The Electronic Frontier Foundation (EFF) recommends going further—removing the GPGMail plugin (if you use it) to prevent Mail from decrypting messages automatically at all. But I agree with the GPGTools developers that this step is entirely unnecessary.

iOS
On an iOS device, do this:

  1. Go to Settings > Mail.
  2. Turn “Load Remote Images” off.

And that’s it.

A Few Last Remarks

In the paper that kicked off this whole crisis, the researchers included tables detailing which of the tested clients, on various platforms, are vulnerable to each of several variations on this attack. Interestingly, Canary Mail for iOS, an OpenPGP client I mention in my book, is not vulnerable. (The researchers didn’t test the Mac version, but I assume it’s also safe.) So, if you rely on OpenPGP-encrypted email on a Mac or iOS device, switching (even temporarily) to this client might be something to consider.

Finally, and I’ve said this many times in many books, keep your software up to date. All these fixes that developers are working on do you no good if you don’t install them. So please, keep up with system updates and security fixes for macOS and iOS, and make sure your third-party apps are also up to date.

If any significant new developments arise, I’ll update this article accordingly.

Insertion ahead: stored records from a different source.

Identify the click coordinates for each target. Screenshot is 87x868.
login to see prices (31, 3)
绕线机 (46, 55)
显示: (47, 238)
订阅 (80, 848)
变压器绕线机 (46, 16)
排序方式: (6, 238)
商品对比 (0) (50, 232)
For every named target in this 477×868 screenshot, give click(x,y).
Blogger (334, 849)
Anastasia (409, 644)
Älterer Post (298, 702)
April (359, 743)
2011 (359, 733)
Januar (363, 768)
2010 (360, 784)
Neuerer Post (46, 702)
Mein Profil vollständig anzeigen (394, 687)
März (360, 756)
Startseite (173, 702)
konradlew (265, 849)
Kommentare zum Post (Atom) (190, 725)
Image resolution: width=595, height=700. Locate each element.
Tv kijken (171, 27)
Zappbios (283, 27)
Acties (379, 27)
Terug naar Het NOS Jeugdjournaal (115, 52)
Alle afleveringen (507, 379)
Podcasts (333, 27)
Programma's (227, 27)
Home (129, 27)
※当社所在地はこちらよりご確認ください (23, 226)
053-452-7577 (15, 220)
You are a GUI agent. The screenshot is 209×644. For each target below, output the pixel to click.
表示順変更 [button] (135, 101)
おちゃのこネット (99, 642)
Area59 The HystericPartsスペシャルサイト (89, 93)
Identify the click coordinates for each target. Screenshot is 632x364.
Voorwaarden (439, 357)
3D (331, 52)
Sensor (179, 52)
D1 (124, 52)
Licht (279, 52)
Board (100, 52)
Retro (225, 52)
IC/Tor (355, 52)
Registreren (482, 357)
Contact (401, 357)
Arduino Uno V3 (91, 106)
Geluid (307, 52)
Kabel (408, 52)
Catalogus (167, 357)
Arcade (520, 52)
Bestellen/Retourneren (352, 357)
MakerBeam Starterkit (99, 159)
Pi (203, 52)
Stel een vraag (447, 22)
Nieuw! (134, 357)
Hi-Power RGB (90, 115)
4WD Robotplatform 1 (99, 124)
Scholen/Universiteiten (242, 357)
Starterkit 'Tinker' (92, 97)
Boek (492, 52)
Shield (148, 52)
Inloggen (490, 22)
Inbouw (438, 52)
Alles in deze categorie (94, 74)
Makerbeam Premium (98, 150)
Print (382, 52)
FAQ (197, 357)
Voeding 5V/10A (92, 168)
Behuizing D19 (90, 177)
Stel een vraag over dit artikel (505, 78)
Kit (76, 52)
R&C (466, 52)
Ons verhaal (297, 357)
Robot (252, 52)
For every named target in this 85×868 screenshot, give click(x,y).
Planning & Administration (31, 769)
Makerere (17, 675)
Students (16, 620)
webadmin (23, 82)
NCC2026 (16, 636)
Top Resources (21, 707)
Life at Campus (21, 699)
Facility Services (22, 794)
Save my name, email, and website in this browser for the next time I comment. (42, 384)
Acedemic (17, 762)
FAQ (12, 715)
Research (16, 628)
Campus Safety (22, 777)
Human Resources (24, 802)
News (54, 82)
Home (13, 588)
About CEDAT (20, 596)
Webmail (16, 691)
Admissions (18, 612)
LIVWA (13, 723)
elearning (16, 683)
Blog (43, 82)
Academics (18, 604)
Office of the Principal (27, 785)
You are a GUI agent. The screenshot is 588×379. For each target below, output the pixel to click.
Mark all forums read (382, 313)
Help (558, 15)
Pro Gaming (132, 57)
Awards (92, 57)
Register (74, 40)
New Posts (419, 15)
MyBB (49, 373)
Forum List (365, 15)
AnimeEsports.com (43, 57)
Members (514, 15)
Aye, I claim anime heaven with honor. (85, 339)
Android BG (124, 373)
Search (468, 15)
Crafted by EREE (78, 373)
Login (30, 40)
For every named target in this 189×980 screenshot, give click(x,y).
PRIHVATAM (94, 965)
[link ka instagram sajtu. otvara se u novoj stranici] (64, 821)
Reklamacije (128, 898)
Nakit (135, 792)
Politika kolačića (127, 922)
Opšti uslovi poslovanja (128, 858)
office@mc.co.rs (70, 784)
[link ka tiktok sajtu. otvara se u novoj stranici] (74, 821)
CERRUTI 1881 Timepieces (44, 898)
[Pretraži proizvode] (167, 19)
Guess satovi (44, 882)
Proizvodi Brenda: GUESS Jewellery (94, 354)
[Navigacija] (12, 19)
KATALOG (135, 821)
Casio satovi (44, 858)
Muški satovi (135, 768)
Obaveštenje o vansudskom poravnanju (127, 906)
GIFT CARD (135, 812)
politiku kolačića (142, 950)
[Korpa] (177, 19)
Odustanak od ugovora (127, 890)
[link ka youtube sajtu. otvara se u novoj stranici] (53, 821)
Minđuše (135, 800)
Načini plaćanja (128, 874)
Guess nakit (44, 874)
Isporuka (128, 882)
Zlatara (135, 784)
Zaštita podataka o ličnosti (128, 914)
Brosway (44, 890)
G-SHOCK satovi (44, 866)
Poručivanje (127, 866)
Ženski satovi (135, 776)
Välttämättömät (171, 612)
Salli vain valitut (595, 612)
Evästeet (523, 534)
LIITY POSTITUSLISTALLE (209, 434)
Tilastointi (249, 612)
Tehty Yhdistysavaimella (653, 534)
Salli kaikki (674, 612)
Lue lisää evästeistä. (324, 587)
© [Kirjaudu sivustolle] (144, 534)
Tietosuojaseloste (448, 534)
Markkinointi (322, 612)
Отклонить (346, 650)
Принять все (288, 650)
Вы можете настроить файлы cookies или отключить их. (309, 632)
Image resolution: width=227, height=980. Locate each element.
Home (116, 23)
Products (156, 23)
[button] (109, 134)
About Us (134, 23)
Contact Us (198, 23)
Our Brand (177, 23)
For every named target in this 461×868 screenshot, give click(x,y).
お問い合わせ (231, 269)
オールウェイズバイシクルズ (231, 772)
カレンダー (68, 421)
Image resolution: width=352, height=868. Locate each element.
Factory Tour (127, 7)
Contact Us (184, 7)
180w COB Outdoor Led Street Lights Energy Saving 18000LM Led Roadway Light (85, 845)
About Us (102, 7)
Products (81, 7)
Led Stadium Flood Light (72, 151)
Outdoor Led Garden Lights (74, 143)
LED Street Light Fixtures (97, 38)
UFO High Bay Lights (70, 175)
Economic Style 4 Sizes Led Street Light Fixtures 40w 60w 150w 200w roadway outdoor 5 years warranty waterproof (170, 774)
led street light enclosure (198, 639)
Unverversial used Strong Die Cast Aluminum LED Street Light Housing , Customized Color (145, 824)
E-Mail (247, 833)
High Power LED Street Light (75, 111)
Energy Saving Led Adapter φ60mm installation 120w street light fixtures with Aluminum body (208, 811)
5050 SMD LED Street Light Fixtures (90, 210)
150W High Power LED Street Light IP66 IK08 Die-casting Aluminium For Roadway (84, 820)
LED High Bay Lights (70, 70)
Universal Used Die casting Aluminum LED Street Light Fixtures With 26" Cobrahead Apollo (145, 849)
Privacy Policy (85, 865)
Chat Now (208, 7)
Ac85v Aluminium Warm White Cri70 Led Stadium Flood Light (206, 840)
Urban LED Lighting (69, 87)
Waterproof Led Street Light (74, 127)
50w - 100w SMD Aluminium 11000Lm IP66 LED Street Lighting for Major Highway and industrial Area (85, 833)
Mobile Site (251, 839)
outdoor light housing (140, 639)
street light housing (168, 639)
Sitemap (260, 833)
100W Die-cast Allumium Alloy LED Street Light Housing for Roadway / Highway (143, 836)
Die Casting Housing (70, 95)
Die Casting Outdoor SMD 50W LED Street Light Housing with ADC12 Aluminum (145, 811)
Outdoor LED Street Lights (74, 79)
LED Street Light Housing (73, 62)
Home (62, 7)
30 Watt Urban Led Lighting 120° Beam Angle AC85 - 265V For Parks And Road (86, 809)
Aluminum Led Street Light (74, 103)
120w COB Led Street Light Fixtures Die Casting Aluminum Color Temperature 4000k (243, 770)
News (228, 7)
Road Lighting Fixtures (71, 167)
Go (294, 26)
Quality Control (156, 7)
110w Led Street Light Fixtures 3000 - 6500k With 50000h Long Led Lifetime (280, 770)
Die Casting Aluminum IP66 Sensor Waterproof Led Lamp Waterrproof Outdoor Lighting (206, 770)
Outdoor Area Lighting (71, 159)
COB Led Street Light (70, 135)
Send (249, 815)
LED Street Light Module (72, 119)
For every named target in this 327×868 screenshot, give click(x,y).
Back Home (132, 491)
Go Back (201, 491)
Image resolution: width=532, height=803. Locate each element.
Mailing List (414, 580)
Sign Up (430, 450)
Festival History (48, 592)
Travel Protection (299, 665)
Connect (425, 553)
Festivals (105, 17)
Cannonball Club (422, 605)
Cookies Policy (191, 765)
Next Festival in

Update 2 (June 9, 2018): On June 4, GPG Suite from GPGTools was updated to version 2018.02, with mitigations for EFAIL. Apple also says that macOS 10.13.5 (released on June 1) addresses S/MIME vulnerabilities, although testing by the GPGTools developers indicates that Mail remains vulnerable to some EFAIL-related exploits.

Update 1 (May 31, 2018): Contrary to my expectations, neither Apple nor GPGTools has yet delivered an update to address this problem. I still expect fixes soon, but they didn’t happen as soon as they should have. In addition, one researcher has published a proof of concept exploit that could theoretically put your email at risk even if you disable the loading of remote images as described above. (And in any case, I should note that any mitigations you undertake on your own devices won’t help if your correspondents’ devices are compromised.) Even so, I have yet to hear of any real-world attacks involving the EFAIL vulnerability, and I still believe the sky is not falling. But I sure wish the security folks at Apple and elsewhere would kick their bug-fixing into high gear.